> **ACTION ITEM**
The lines from the top of the data down to the line with "app-book-excerpt-generator (746, 876)" should be repeated exactly, both ends included.

> **RAW DATA**
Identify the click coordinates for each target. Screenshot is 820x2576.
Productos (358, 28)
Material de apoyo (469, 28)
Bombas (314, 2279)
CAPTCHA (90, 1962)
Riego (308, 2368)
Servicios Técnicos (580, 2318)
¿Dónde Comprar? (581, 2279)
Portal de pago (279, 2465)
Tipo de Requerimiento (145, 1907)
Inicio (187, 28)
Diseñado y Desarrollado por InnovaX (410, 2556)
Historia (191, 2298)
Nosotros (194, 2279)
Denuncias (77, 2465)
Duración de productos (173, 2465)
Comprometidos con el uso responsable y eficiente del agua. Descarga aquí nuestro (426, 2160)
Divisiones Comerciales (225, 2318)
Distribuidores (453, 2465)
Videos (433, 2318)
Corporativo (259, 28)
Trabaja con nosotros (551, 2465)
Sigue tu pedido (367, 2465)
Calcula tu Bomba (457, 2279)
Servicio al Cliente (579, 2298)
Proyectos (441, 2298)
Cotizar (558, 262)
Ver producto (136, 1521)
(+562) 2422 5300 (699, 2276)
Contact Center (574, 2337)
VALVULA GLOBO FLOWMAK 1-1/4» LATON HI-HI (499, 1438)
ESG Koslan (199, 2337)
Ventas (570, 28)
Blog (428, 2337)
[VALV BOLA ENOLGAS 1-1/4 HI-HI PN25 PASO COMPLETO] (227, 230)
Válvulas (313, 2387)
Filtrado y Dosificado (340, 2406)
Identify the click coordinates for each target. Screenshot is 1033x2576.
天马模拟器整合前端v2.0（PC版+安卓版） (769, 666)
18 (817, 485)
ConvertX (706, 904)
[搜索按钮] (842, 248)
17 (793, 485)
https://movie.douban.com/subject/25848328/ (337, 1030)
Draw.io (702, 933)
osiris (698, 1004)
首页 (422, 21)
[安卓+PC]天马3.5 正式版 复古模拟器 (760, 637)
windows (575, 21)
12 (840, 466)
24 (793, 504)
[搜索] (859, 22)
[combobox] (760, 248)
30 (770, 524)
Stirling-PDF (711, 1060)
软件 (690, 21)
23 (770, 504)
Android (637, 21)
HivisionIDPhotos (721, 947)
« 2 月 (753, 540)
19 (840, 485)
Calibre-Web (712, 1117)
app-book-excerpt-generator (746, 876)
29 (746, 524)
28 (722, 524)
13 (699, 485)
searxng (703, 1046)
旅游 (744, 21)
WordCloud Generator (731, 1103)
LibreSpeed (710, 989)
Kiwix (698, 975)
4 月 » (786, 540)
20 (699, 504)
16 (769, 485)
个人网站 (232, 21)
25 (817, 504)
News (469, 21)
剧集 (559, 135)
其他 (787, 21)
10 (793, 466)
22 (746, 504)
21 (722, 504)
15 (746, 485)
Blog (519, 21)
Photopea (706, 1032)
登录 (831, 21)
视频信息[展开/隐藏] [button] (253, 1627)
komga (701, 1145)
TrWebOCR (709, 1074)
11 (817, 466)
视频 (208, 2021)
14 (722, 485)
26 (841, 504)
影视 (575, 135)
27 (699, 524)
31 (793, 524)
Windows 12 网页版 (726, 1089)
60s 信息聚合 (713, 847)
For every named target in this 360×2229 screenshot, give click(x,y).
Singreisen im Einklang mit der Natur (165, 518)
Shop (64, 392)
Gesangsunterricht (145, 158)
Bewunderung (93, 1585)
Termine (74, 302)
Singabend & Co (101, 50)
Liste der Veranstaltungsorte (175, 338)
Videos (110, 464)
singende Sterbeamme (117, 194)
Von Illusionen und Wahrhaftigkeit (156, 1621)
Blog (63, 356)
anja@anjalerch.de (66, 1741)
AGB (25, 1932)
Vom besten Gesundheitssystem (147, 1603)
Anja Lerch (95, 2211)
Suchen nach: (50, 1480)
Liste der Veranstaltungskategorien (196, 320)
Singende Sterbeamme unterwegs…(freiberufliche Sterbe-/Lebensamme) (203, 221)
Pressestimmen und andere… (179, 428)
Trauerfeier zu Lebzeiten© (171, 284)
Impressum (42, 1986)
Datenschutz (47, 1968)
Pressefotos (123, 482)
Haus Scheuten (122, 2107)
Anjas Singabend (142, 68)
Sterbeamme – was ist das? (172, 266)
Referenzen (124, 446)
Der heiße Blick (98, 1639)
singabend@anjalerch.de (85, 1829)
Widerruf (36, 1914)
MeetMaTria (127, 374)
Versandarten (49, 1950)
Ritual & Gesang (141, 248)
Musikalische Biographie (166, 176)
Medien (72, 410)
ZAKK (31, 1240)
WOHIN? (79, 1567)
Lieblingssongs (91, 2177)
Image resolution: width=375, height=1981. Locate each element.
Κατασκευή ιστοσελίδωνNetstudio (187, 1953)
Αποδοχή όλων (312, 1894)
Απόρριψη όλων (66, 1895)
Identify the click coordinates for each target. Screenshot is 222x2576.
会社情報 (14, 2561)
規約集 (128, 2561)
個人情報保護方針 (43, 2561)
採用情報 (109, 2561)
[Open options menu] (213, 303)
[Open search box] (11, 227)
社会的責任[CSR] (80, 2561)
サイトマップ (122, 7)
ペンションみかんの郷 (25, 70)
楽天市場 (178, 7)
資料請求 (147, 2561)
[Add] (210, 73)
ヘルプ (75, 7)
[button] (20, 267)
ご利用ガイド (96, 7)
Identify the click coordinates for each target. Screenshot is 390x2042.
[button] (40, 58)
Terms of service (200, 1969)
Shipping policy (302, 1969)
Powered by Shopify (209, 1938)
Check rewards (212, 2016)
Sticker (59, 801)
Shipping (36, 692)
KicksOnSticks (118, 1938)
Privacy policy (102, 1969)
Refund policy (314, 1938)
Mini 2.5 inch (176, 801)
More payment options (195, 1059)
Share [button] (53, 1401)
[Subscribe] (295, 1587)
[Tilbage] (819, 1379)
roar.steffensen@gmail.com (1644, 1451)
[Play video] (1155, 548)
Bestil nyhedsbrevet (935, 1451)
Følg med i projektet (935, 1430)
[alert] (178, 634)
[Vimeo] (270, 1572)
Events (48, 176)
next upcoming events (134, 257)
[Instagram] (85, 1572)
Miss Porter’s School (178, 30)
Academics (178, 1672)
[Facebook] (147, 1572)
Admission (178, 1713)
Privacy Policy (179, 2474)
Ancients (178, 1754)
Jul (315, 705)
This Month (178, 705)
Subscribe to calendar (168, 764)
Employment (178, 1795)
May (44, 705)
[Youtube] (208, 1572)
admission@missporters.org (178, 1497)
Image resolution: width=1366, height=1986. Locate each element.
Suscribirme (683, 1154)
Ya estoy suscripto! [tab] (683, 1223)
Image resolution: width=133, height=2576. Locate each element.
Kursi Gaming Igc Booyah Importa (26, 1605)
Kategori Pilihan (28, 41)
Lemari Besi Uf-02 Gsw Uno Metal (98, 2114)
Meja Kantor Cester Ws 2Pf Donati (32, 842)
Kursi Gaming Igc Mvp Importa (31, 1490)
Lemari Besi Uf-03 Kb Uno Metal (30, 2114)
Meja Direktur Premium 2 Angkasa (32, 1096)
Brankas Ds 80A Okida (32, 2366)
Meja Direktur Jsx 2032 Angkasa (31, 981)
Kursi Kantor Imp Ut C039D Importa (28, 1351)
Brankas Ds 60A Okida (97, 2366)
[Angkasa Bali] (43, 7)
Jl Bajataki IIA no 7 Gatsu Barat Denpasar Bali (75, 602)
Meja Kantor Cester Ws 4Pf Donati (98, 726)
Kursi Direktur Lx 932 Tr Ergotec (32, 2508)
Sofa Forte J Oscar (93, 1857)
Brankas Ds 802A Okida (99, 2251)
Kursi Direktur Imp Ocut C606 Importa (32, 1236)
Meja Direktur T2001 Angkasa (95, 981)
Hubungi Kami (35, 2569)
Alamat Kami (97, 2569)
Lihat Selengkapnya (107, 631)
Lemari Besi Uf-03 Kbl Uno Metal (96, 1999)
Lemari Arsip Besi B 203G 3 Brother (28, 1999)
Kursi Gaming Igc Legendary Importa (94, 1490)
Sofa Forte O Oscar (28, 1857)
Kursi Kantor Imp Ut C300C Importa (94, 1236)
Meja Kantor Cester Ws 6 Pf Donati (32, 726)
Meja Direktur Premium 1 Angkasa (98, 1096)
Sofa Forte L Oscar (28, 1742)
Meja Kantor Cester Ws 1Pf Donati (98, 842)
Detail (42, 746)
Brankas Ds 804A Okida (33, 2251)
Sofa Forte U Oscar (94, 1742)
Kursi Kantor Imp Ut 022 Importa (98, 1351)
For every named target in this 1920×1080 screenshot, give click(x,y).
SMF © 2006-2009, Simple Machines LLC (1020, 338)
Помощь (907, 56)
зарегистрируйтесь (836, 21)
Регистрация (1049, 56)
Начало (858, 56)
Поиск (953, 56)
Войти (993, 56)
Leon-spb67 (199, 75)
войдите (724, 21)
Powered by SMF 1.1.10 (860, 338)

> **ANSWER SECTION**
Identify the click coordinates for each target. Screenshot is 820x2576.
Productos (358, 28)
Material de apoyo (469, 28)
Bombas (314, 2279)
CAPTCHA (90, 1962)
Riego (308, 2368)
Servicios Técnicos (580, 2318)
¿Dónde Comprar? (581, 2279)
Portal de pago (279, 2465)
Tipo de Requerimiento (145, 1907)
Inicio (187, 28)
Diseñado y Desarrollado por InnovaX (410, 2556)
Historia (191, 2298)
Nosotros (194, 2279)
Denuncias (77, 2465)
Duración de productos (173, 2465)
Comprometidos con el uso responsable y eficiente del agua. Descarga aquí nuestro (426, 2160)
Divisiones Comerciales (225, 2318)
Distribuidores (453, 2465)
Videos (433, 2318)
Corporativo (259, 28)
Trabaja con nosotros (551, 2465)
Sigue tu pedido (367, 2465)
Calcula tu Bomba (457, 2279)
Servicio al Cliente (579, 2298)
Proyectos (441, 2298)
Cotizar (558, 262)
Ver producto (136, 1521)
(+562) 2422 5300 (699, 2276)
Contact Center (574, 2337)
VALVULA GLOBO FLOWMAK 1-1/4» LATON HI-HI (499, 1438)
ESG Koslan (199, 2337)
Ventas (570, 28)
Blog (428, 2337)
[VALV BOLA ENOLGAS 1-1/4 HI-HI PN25 PASO COMPLETO] (227, 230)
Válvulas (313, 2387)
Filtrado y Dosificado (340, 2406)
Identify the click coordinates for each target. Screenshot is 1033x2576.
天马模拟器整合前端v2.0（PC版+安卓版） (769, 666)
18 (817, 485)
ConvertX (706, 904)
[搜索按钮] (842, 248)
17 (793, 485)
https://movie.douban.com/subject/25848328/ (337, 1030)
Draw.io (702, 933)
osiris (698, 1004)
首页 (422, 21)
[安卓+PC]天马3.5 正式版 复古模拟器 (760, 637)
windows (575, 21)
12 (840, 466)
24 (793, 504)
[搜索] (859, 22)
[combobox] (760, 248)
30 (770, 524)
Stirling-PDF (711, 1060)
软件 (690, 21)
23 (770, 504)
Android (637, 21)
HivisionIDPhotos (721, 947)
« 2 月 (753, 540)
19 (840, 485)
Calibre-Web (712, 1117)
app-book-excerpt-generator (746, 876)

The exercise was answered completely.